The flurry of research into H. pylori vaccine development that occurred in animal models throughout the 1990s led to the performance of several clinical trials by the end of that decade and throughout the 2000s. H. pylori vaccine strategies have predominantly included oral delivery of either whole cell or subunit vaccines in combination with cholera toxin or LT derivatives, oral delivery of attenuated, recombinant bacteria expressing H. pylori antigens, and more recently intramuscular delivery of an H. pylori subunit vaccine with an aluminum hydroxide adjuvant. Although some immune responsiveness has been demonstrated by these vaccines, no study has reported protective immunity. Recent studies in animal models suggest that the host immune response to H. pylori contains a significant TREG cell component that may limit immune and inflammatory mechanisms at the gastric mucosa.

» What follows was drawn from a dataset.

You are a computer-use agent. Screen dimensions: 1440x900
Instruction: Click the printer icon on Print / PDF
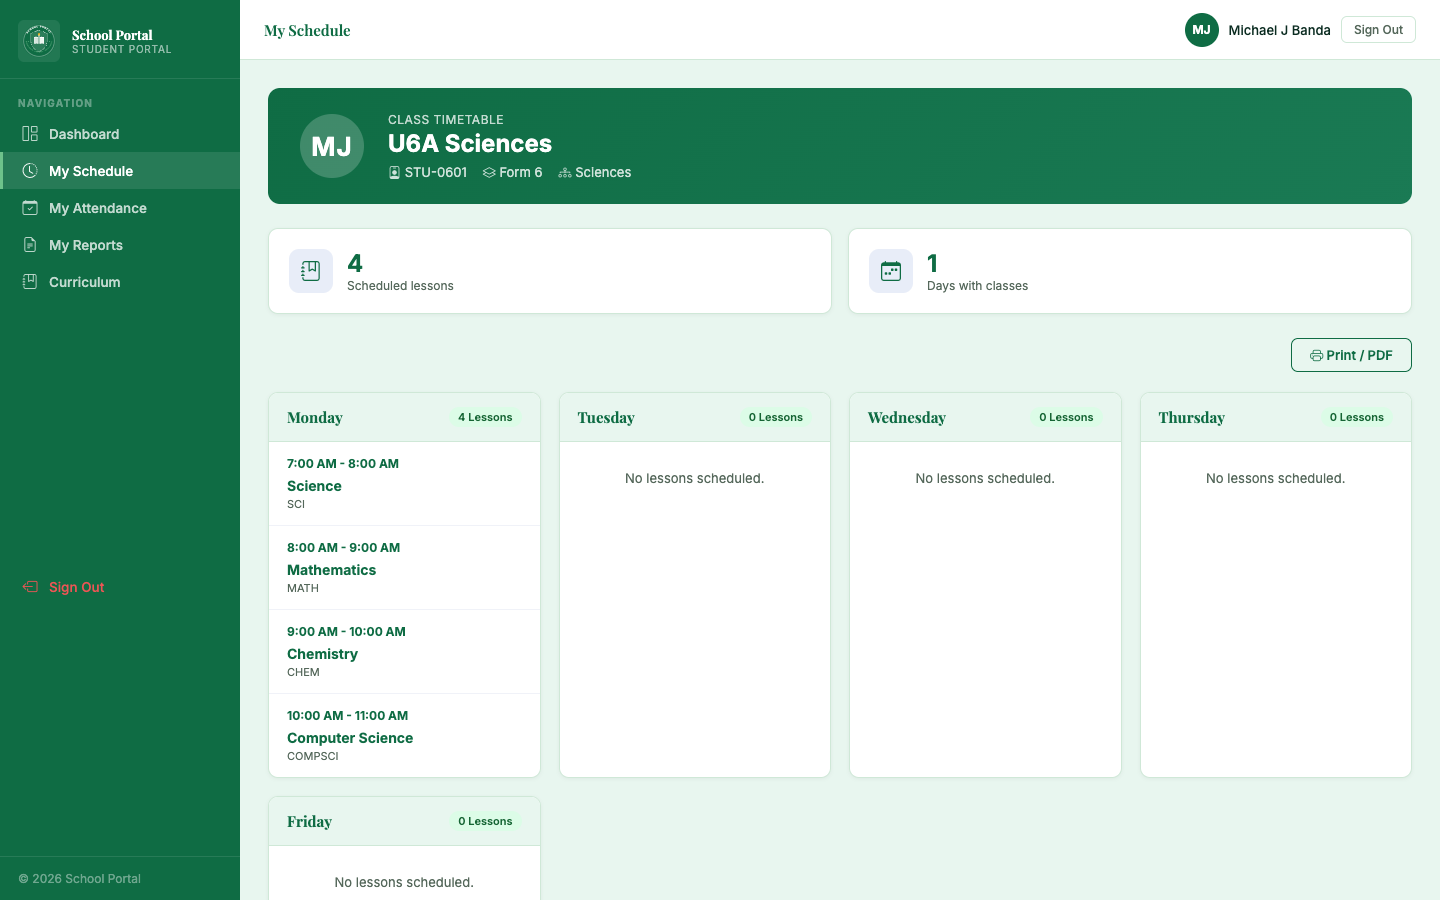pyautogui.click(x=1316, y=355)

Vaccination strategies that successfully overcome this regulation and induce strong, proinflammatory TH cell responses may provide the best strategy for achieving acceptable levels of immune protection against H. pylori. The lack of participation or support from industrial partners in the past few years has resulted in a paucity of vaccine trials. Increased support from biotechnology companies and the pharmaceutical industry would provide a much needed boost for new vaccine initiatives and enable clinical trials to be conducted that take advantage of new knowledge gained in recent years about host mechanisms that are involved in bacterial clearance.

Review criteria

The PubMed database was searched using various combinations of the terms “Helicobacter pylori”, “Helicobacter felis”, “vaccine” (and derivative words), “immunize” (and derivative words), “adjuvant”, “mucosal”, “mouse”, “murine”, “animal”, “nonhuman primate”, “clinical trial”, and “safety” to identify articles published between 1983 and 2010. Full-length articles published in English were selected. For murine and clinical vaccine studies, the reference lists of recent reviews and research reports were used to identify further articles. The publication histories of well known experts in the fields of H. pylori immunology and regulatory T cells were searched to identify additional relevant articles.